For decades, investors had little choice but to work with traditional brokerages  These firms, like Merrill Lynch or Edward Jones, that charged high commissions, emphasized personal relationships, and offered full-service financial planning. Today, discount brokerages like Fidelity, Schwab, and Vanguard dominate, reshaping how individuals invest.

Costs

  • Traditional: High commissions on trades, annual account fees, and sales loads on funds. A personal advisor often bundled with the account — but the cost came out of your returns.

  • Discount: Zero-commission stock trades are now the standard. ETFs and index funds come with rock-bottom expense ratios. The focus is on efficiency and scale.

Service Model

  • Traditional: One-on-one advisors provide customized advice, hand-holding, and in-person meetings. Good for those who value personal guidance or complex planning (trusts, estates, tax strategies).

  • Discount: DIY first. Online dashboards, research tools, and customer service lines replace face-to-face advice. Hybrid robo-advisor options exist, but they’re cheaper and less personal.

Accessibility

  • Traditional: Often required larger minimum investments, which excluded smaller investors.

  • Discount: No- or low-minimum accounts, making investing accessible to virtually anyone with a smartphone.

Investment Options

  • Traditional: Sometimes steered clients toward proprietary funds or products with built-in commissions.

  • Discount: Broad, open architecture.

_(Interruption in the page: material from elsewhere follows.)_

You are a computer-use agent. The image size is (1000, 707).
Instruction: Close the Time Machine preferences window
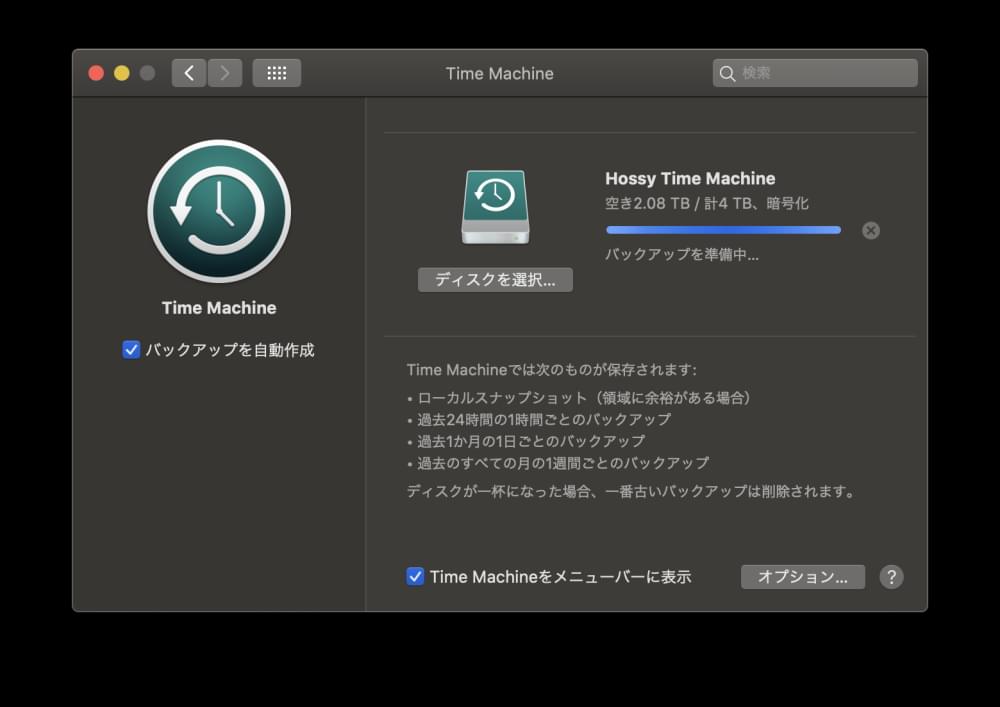[x=96, y=73]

From U.S. Treasuries to crypto ETFs, the menu is wide and expanding.

Trust and Perception

  • Traditional: Seen as the “country club” of finance — exclusive, prestigious, but pricey.

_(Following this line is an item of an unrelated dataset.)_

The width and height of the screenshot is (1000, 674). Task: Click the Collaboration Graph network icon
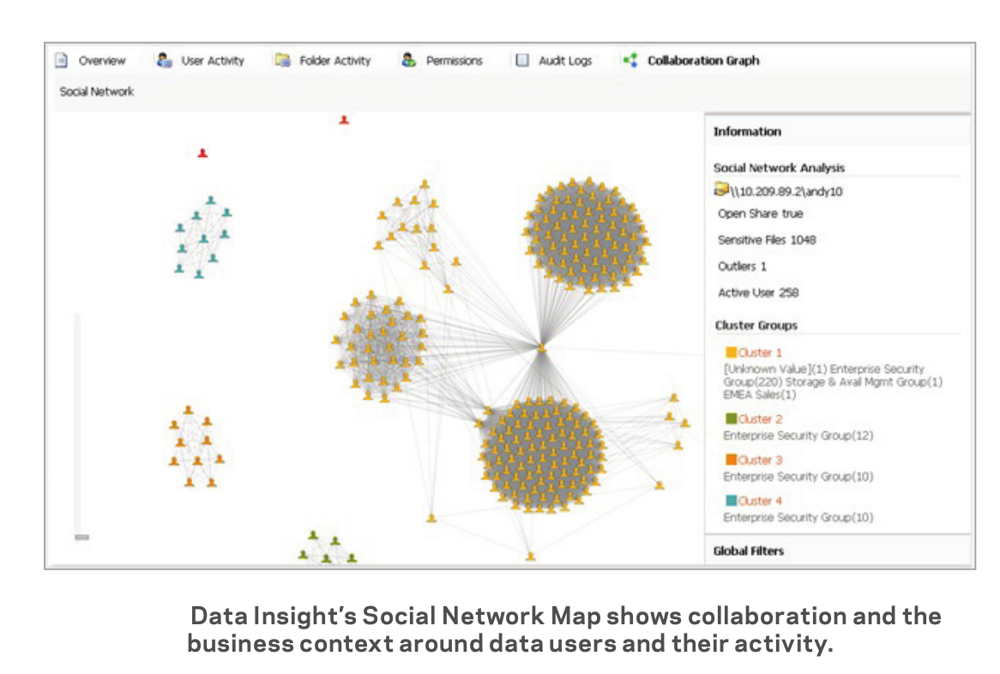pos(630,60)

  • Discount: Seen as democratic and efficient — focused on keeping investor costs low, but sometimes criticized for being impersonal.

The Bottom Line

Traditional brokerages trade on relationships and hand-holding, while discount brokerages thrive on low costs and accessibility. For retirees who want comprehensive planning, a traditional advisor might still feel comfortable. But for most, the math is hard to ignore: every dollar not spent on fees is a dollar compounding for you instead of your broker.